The [Ca2+]i was recorded from single islets using a dual-excitation microfluorescence system as described in detail (Silva et al. 1994; Salgado et al. 1996). Briefly, fura-2 was excited at 340 and 380 nm via two monochromators and the fluorescence was detected by a photomultiplier after passing through a band-pass interference filter (40 nm band width) centred at 510 nm. The data were acquired at 10 Hz by computer.

Microamperometry

The release of pre-loaded 5-HT was monitored amperometrically using glass-encased carbon fibre microelectrodes, as described for single β-cells (Smith et al. 1995; Zhou & Misler, 1996) and islets (Barbosa et al. 1996b). The microelectrodes were made essentially as described (Stamford, Palij, Davidson, Jorm & Phillips, 1995). Briefly, single carbon fibres (Courtaulds Ltd, UK) were inserted into borosilicate glass capillaries (1.16 mm i.d. × 2.0 mm o.d.; Clark Electromedical Instruments, UK). The capillaries were then pulled on a horizontal puller (P-77, Sutter Instrument Company, CA, USA), after which the protruding carbon fibres were cut to the required size (30-50 μm) and bevelled at 30 deg on a grinder (EG-4, Narishige, Japan). Electrical contact between the carbon fibre and the wire was provided by electrically conductive paint (RS, UK).
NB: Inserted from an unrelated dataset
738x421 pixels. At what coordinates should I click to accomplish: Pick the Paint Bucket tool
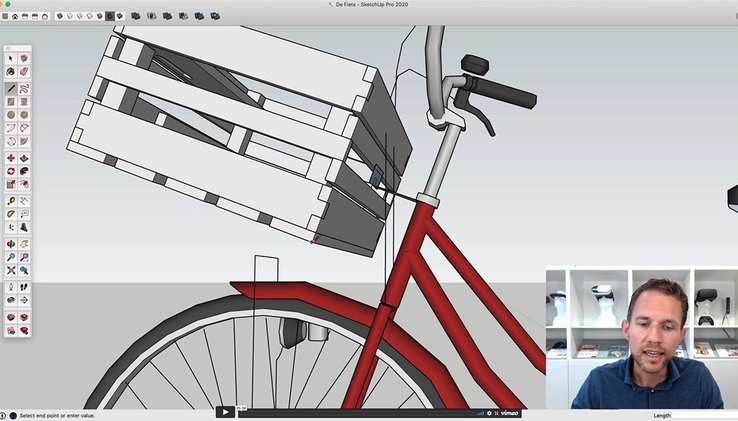(11, 73)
The protruding carbon fibre was gently inserted into the islet tissue (diameter, ∼200-300 μm), such that the active surface of the microelectrode remained in the islet outermost region. The amperometric currents were measured using a nano-amperometer (Tacussel/Radiometer AMU 130, France), with the working electrode held at a potential of +0.55 V vs. Ag-AgCl. Amperometric current was low-pass filtered (cut-off frequency, 100 Hz), amplified × 10 and stored on digital tape via a DAT recorder. The data were transferred off-line at 1 kHz to a computer and subsequently refiltered via a fast Fourier transform (FFT) smoothing routine provided by commercially available software (Microcal Origin), in order to eliminate 50 Hz mains interference.
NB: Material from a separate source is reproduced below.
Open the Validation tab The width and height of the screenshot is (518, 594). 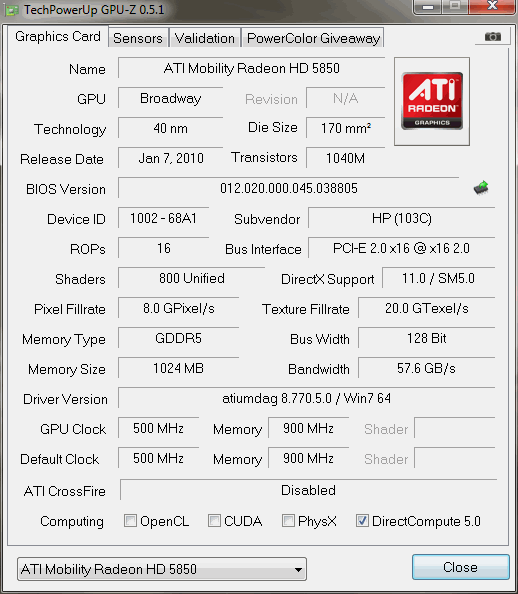coord(205,38)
The responsiveness of the recording electrodes was assessed by flow injection analysis prior to the experiments. Briefly, each electrode was subjected to repetitive 30 s pulses of 10 μM 5-HT at a frequency of approximately 1 pulse min−1. There was an appreciable (< 61 %) decay in peak current amplitude, which stabilized in less than 5 min so that subsequent 5-HT exposures did not cause signal loss. This decay originates from the adsorption of 5-HT and its oxidation products at the active surface of the electrode (Jackson, Dietz & Wightman, 1995). Electrode poisoning by 5-HT released in situ is likely to account, at least in part, for the pronounced decay in amperometric current that was observed immediately after inserting the microelectrode in the islet (adsorption of insulin (Barbosa, Rosário, Brett & Oliveira-Brett, 1996a) and other intra-islet substances may also contribute to this decay). Here electrode stabilization was essentially reached in less than 15 min. Thus current recordings were only initiated after 20-25 min had elapsed from the moment of insertion.

We have attempted to record amperometric responses from control, 5-HT-free islets. No detectable signals could be obtained in response to 11-20 mM glucose or 30 mM KCl in the perifusion medium (3 experiments, not shown).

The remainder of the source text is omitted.